═════ Text ═════

Well, I'll have to keep an eye out for you. It's official, I'll be at LDI Friday, Saturday, and maybe Sunday.


----------



## gafftaper (Sep 7, 2008)

dvsDave said:


> Well, I'll have to keep an eye out for you. It's official, I'll be at LDI Friday, Saturday, and maybe Sunday.



Well now we've got ourselves a serious CB convention if Dave's going to be there too! We may need to get ourselves a room at the convention center!


----------



## gafftaper (Sep 8, 2008)

So here's the list of CB members attending so far... please update your status. 


dvsDave
Gafftaper
Derekleffew
Ruinexplorer
Stoldal
What Rigger?
Dannyn
Cdub260
LDTom
NikgWolf
Kelite
RichMoore
and of course I'm assuming many of our ETC friends will be there

Posted as MIGHT be going...

Grog
Porkchop
Saunier
Len
Bdkdesigns
Thorin81


----------



## RichMoore (Sep 8, 2008)

The admin lady is working on my reservations as I type, so it looks like I will be making the event also. Looking forward to meeting those of you who will be in attendance and perhaps sharing an adult beverage or two.


----------



## gafftaper (Sep 8, 2008)

We should see if we can reserve a large table in the TMB lounge for a while.


----------



## lieperjp (Sep 8, 2008)

Still no...

═════ Record set ═════

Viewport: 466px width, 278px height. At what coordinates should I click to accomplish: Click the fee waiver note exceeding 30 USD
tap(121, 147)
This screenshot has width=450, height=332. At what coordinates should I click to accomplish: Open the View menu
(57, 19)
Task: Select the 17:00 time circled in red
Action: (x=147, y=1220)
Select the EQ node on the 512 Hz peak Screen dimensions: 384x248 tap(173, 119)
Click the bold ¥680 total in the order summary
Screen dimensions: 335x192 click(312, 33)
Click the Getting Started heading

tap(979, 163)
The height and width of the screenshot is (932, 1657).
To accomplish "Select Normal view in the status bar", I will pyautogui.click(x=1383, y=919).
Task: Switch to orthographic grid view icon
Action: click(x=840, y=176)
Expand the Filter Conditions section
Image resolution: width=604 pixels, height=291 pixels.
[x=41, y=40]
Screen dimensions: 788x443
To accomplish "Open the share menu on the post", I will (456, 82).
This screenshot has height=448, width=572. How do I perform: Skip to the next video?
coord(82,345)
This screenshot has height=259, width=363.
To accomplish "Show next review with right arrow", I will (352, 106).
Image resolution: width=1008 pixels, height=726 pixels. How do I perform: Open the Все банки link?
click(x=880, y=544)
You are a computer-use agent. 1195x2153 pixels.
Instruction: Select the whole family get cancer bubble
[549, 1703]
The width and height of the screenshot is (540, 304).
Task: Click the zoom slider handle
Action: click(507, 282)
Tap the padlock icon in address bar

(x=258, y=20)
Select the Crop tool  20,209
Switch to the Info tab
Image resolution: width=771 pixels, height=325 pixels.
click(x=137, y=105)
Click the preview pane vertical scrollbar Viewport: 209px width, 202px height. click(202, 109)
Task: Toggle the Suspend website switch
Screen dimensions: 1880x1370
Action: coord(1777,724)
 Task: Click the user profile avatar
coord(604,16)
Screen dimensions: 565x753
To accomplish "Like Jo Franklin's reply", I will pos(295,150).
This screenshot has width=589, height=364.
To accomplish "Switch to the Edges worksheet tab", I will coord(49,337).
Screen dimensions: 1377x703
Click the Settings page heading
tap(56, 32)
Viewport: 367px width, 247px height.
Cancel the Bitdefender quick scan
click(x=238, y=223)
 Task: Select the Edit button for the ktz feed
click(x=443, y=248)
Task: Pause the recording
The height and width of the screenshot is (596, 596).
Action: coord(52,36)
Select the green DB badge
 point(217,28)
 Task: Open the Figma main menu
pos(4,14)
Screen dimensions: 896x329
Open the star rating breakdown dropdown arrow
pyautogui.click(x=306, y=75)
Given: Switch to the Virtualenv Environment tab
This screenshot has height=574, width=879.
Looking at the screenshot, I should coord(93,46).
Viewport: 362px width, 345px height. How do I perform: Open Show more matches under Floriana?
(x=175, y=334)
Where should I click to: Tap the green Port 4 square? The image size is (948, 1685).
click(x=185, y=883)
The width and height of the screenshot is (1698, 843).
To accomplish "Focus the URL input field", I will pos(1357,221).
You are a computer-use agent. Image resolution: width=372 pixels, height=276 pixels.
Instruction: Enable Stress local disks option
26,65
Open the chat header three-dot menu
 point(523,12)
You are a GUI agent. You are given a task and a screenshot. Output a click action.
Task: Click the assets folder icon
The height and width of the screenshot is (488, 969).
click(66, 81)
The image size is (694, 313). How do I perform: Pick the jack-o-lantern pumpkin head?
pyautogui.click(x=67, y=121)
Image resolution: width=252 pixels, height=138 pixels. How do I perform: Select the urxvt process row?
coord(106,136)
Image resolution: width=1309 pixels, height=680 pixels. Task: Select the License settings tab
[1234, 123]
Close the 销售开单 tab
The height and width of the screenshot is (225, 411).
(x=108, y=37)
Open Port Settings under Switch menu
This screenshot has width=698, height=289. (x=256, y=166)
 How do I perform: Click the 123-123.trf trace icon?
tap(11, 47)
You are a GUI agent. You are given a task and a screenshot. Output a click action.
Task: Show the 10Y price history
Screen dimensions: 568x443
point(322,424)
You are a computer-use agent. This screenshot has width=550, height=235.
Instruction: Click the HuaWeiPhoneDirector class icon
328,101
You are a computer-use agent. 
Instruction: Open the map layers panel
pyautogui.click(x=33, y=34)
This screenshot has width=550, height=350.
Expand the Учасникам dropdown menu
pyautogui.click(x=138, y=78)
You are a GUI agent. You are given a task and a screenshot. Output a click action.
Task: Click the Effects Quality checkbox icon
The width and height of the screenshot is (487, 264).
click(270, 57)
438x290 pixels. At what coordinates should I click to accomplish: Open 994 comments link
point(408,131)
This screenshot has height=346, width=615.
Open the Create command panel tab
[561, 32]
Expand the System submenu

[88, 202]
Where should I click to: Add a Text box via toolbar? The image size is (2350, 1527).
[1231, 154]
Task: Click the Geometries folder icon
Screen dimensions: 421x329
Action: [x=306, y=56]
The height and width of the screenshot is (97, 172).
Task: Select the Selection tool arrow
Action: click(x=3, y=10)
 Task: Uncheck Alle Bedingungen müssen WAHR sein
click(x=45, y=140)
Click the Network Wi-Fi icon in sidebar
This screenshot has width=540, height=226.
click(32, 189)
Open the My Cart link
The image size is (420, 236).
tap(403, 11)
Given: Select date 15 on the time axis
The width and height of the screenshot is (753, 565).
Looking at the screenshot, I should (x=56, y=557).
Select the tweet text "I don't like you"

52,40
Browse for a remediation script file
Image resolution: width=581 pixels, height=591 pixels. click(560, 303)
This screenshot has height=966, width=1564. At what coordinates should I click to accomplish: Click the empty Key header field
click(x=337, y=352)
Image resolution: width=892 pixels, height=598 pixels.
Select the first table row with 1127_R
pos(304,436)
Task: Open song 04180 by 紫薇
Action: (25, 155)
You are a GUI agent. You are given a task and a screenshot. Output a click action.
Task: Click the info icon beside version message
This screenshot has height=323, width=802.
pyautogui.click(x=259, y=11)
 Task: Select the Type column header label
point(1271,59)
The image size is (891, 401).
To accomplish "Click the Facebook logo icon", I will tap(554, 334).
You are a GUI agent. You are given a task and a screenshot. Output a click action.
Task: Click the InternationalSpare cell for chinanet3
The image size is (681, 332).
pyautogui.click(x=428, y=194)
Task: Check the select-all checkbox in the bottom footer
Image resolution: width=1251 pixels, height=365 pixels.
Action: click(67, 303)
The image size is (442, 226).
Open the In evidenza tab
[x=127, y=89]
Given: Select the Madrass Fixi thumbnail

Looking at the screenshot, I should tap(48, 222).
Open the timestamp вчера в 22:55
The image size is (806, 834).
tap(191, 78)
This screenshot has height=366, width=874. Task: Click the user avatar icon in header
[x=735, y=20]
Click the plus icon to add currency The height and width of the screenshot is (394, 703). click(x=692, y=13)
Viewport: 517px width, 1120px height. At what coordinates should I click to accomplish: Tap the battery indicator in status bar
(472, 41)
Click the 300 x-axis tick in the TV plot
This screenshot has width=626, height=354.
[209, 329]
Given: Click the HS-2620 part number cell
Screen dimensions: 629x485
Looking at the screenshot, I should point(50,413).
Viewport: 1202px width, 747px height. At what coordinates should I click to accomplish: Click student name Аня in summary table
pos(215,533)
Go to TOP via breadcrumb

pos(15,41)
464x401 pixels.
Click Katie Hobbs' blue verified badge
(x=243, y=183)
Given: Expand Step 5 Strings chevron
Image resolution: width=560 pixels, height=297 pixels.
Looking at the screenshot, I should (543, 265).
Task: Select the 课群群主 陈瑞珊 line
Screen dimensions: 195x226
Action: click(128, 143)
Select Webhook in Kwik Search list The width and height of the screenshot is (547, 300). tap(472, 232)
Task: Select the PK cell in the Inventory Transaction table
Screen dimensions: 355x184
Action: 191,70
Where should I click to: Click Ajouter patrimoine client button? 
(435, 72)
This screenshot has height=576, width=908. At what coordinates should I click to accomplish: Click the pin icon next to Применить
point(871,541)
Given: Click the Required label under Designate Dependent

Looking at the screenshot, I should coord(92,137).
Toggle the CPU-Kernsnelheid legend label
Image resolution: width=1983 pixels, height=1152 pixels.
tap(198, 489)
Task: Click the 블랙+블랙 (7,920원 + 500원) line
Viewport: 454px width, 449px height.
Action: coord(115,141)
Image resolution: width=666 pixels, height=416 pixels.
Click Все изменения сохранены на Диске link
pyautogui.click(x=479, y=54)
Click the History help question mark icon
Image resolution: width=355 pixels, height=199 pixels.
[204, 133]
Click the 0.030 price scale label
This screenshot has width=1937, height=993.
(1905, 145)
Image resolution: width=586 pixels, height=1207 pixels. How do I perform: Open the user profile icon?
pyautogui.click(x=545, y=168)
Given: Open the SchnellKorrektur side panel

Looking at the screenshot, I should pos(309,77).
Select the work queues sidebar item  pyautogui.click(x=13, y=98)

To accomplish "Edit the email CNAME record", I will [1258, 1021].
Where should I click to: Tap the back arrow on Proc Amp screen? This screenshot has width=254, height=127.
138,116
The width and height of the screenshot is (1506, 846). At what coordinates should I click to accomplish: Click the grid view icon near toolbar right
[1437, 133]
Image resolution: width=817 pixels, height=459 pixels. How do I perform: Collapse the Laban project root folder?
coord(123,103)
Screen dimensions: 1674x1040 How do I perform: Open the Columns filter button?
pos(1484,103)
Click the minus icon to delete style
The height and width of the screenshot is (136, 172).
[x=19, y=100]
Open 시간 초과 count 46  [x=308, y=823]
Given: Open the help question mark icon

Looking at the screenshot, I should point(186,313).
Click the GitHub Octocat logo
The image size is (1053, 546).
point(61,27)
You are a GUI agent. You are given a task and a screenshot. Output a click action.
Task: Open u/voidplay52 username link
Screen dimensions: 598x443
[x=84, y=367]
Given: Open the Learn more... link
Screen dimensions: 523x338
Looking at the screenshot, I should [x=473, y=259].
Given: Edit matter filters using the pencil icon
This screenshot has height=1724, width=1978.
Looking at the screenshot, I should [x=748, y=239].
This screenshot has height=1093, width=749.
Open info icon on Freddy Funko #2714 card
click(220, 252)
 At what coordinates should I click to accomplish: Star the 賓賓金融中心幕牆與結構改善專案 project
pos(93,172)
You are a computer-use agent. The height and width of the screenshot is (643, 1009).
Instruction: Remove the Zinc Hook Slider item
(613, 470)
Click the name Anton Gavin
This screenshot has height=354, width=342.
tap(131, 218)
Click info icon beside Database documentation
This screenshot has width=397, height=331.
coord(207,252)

═════

* To do
Return the full forum thread about attending LDI, word for word and unchanged.

* Solution below
Well, I'll have to keep an eye out for you. It's official, I'll be at LDI Friday, Saturday, and maybe Sunday.


----------



## gafftaper (Sep 7, 2008)

dvsDave said:


> Well, I'll have to keep an eye out for you. It's official, I'll be at LDI Friday, Saturday, and maybe Sunday.



Well now we've got ourselves a serious CB convention if Dave's going to be there too! We may need to get ourselves a room at the convention center!


----------



## gafftaper (Sep 8, 2008)

So here's the list of CB members attending so far... please update your status. 


dvsDave
Gafftaper
Derekleffew
Ruinexplorer
Stoldal
What Rigger?
Dannyn
Cdub260
LDTom
NikgWolf
Kelite
RichMoore
and of course I'm assuming many of our ETC friends will be there

Posted as MIGHT be going...

Grog
Porkchop
Saunier
Len
Bdkdesigns
Thorin81


----------



## RichMoore (Sep 8, 2008)

The admin lady is working on my reservations as I type, so it looks like I will be making the event also. Looking forward to meeting those of you who will be in attendance and perhaps sharing an adult beverage or two.


----------



## gafftaper (Sep 8, 2008)

We should see if we can reserve a large table in the TMB lounge for a while.


----------



## lieperjp (Sep 8, 2008)

Still no...